Background: In the US, EU and elsewhere, basic clinical research studies with positron emission tomography (PET) radiotracers that are generally recognized as safe and effective (GRASE) can often be conducted under institutional approval. For example, in the United States, such research is conducted under the oversight of a Radioactive Drug Research Committee (RDRC) as long as certain requirements are met. Firstly, the research must be for basic science and cannot be intended for immediate therapeutic or diagnostic purposes, or to determine the safety and effectiveness of the PET radiotracer. Secondly, the PET radiotracer must be generally recognized as safe and effective. Specifically, the mass dose to be administered must not cause any clinically detectable pharmacological effect in humans, and the radiation dose to be administered must be the smallest dose practical to perform the study and not exceed regulatory dose limits within a 1-year period. In our experience, the main barrier to using a PET radiotracer under RDRC approval is accessing the required information about mass and radioactive dosing.

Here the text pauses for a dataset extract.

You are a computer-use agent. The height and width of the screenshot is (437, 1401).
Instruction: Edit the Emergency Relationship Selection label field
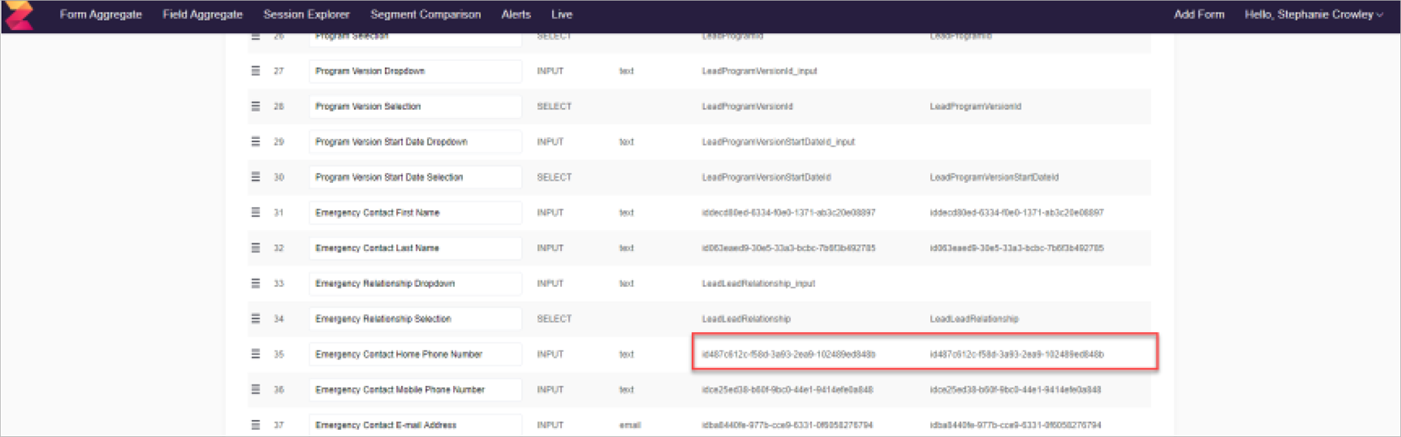(415, 319)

Results: The University of Michigan (UM) has a long history of using PET radiotracers in clinical research studies. Herein we provide dosing information for 55 radiotracers that will enable other PET Centers to use them under the approval of their own RDRC committees.
Conclusions: The data provided herein will streamline future RDRC approval, and facilitate further basic science investigation of 55 PET radiotracers that target functionally relevant biomarkers in high impact disease states.
Keywords: Dosimetry; IND; PET imaging; Quality assurance; RDRC; Radiopharmaceuticals; Regulatory oversight.